Eligibility Criteria

Ages Eligible for Study(Adult, Older Adult)
Sexes Eligible for StudyAll
Accepts Healthy VolunteersNo
Inclusion Criteria
Diagnosis of PD consistent with United Kingdom (UK) Brain Bank criteria and MDS Research Criteria for the Diagnosis of PD; must include bradykinesia with sequence effect and motor asymmetry if no rest tremor, and a prominent response to levodopa.
Body Mass Index (BMI) \> 18.0 and \< 35.0 Kilograms per meter square (kg/m\^2), inclusive at Screening.
Modified Hoehn and Yahr Stage ≤ 3 in the ON state.
Freely ambulatory at the time of Screening (with/without assistive device).
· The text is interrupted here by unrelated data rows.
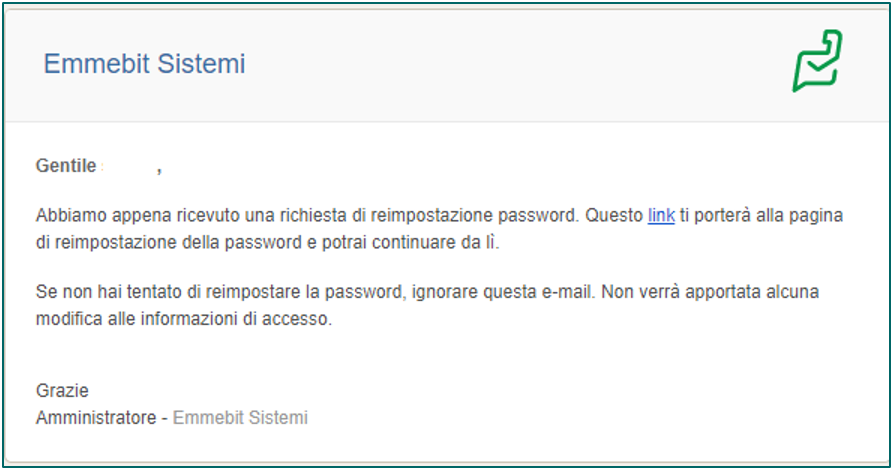The image size is (895, 472).
Task: Select 'modifica alle informazioni di accesso' line
Action: (184, 318)
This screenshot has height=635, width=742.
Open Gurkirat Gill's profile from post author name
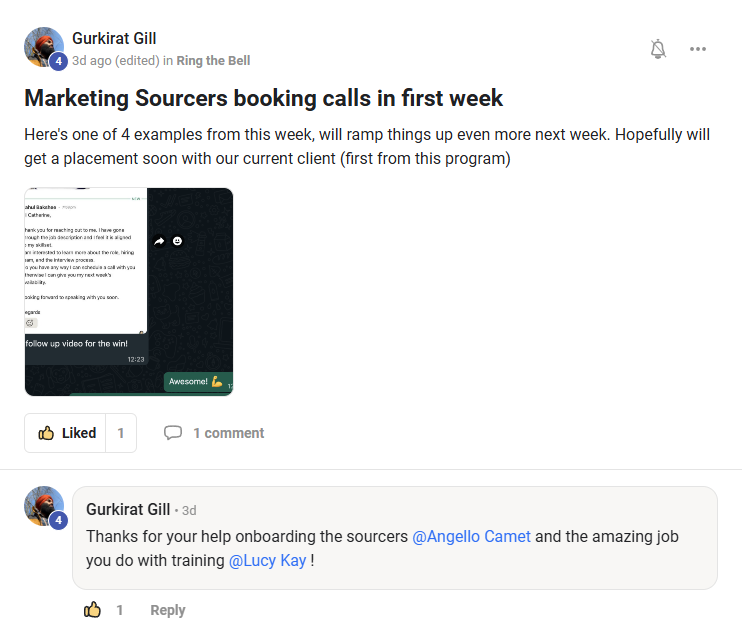(x=114, y=39)
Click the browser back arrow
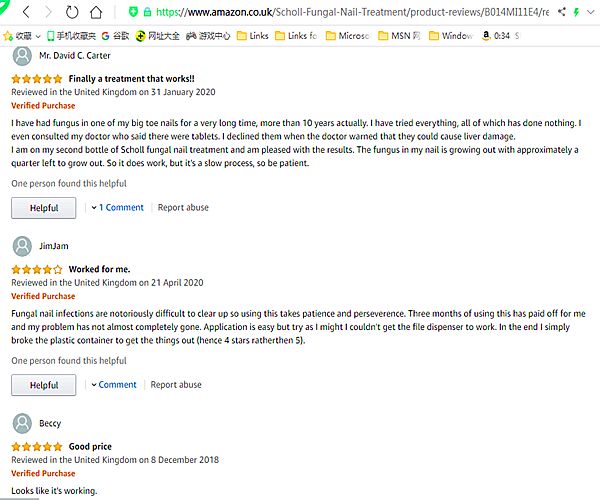This screenshot has height=500, width=600. pyautogui.click(x=25, y=12)
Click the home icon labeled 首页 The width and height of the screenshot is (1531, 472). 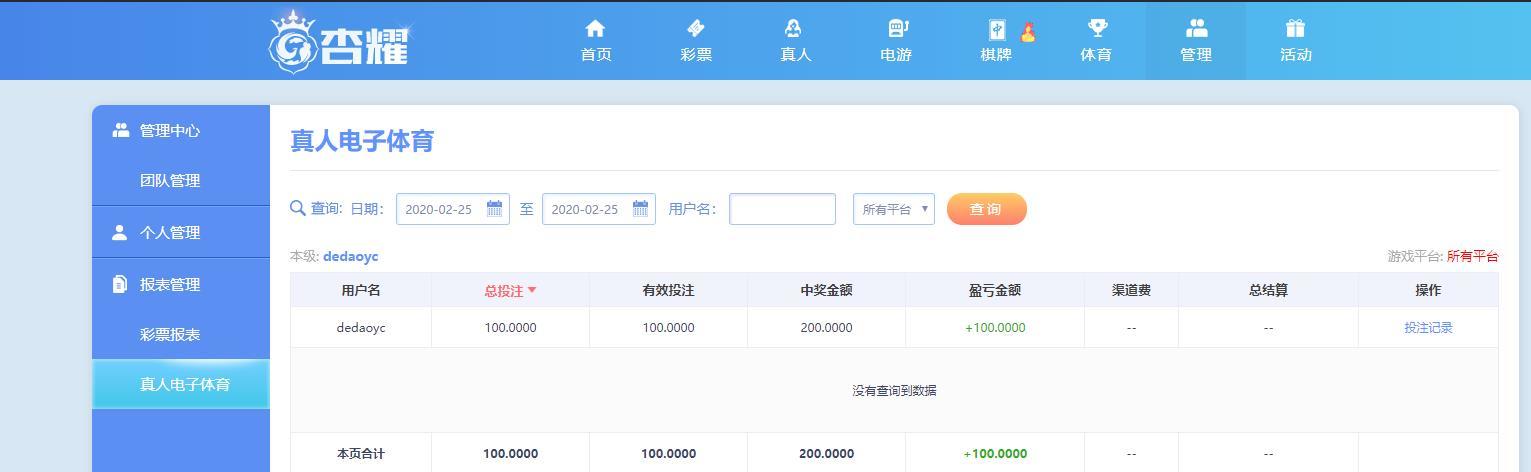click(595, 29)
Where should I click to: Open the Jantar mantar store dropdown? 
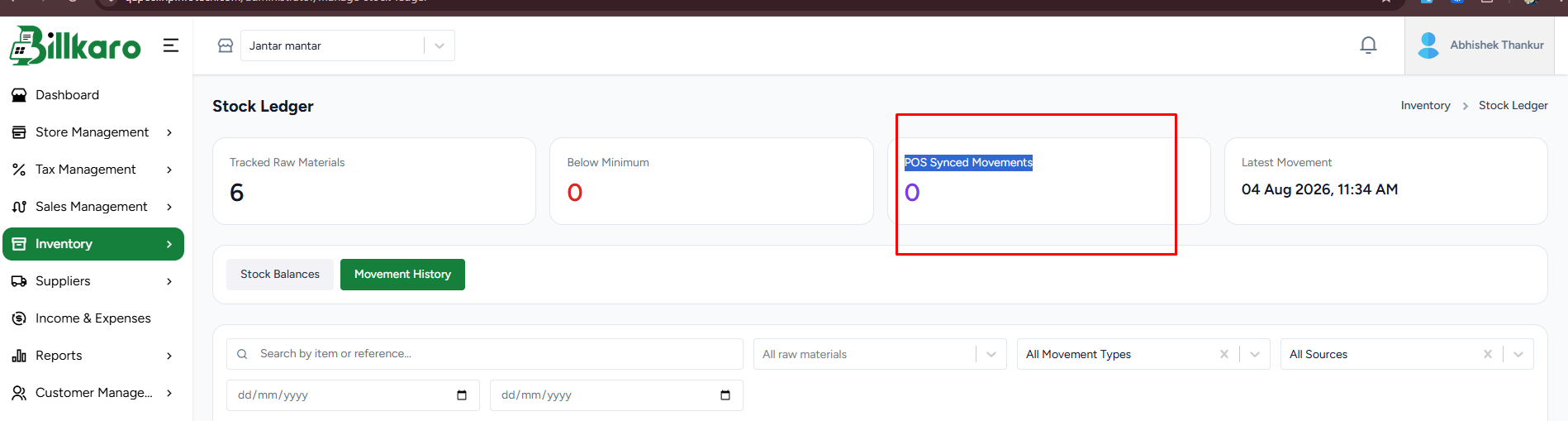pyautogui.click(x=348, y=45)
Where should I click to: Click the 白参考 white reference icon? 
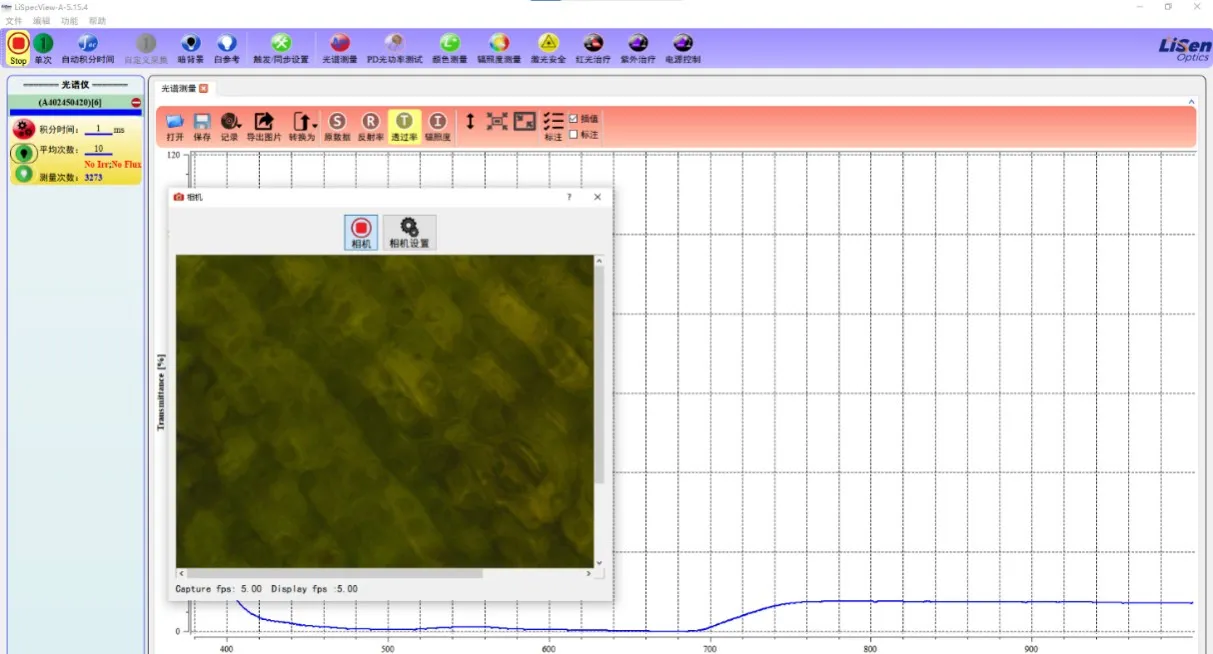227,45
Montreal Cognitive Assessment (MoCA) Score of at least 24.
PD medications must be stable for at least 4 weeks prior to Screening; monoamine oxidase B (MAO-B) inhibitors must be stable for at least 12 weeks prior to Screening.
Levodopa administration at least 4 times daily (immediate or extended release) or three times daily (Rytary or Crexont).
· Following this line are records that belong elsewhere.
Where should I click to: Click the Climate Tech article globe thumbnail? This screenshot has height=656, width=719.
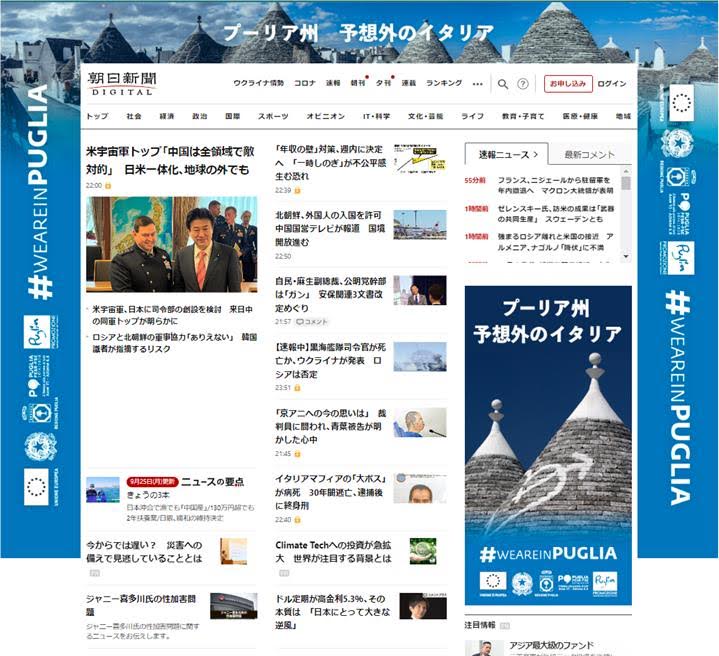coord(423,551)
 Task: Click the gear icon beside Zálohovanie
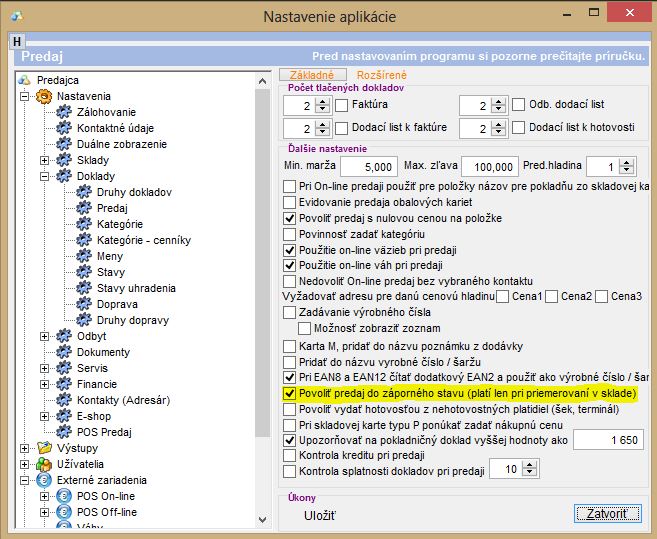click(x=64, y=112)
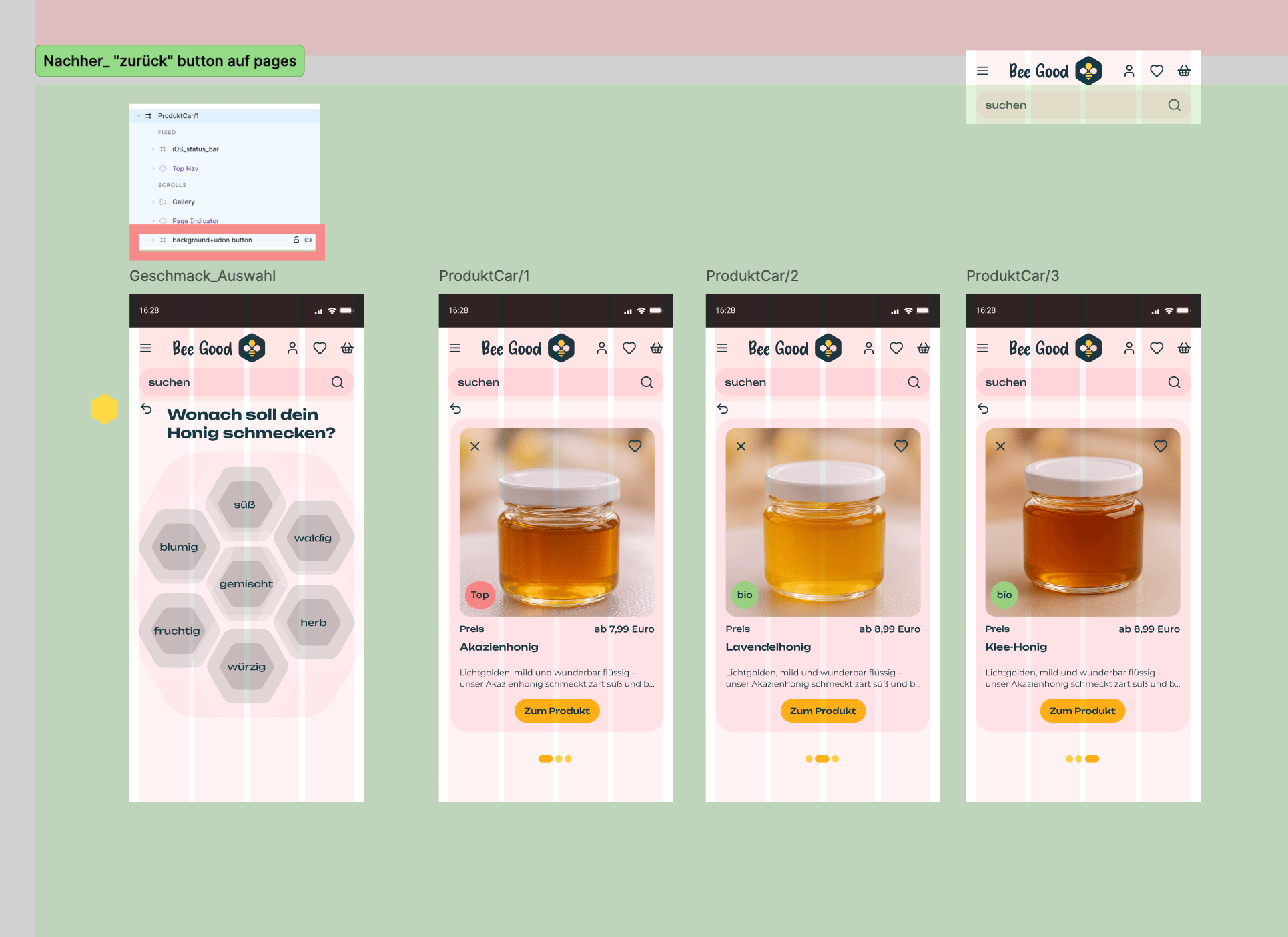Viewport: 1288px width, 937px height.
Task: Toggle visibility eye of background+udon button layer
Action: point(308,240)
Stable use of oral anti-sialorrhea medications for 30 days before Screening, without anticipated need for change during the study.
Average of ≥ 3 h total OFF time/day on Screening home diaries, with at least 2.5 hours OFF on each diary day.
During Screening, capable of adequately identifying ON, OFF, and dyskinetic states (\>80% concordance) through properly completed ON/OFF diaries.
Female participants of childbearing potential and male participants with female partners of childbearing potential must agree to either remain abstinent or use adequate and reliable contraception throughout the study and for at least 12 weeks after the last dose of study drug has been taken.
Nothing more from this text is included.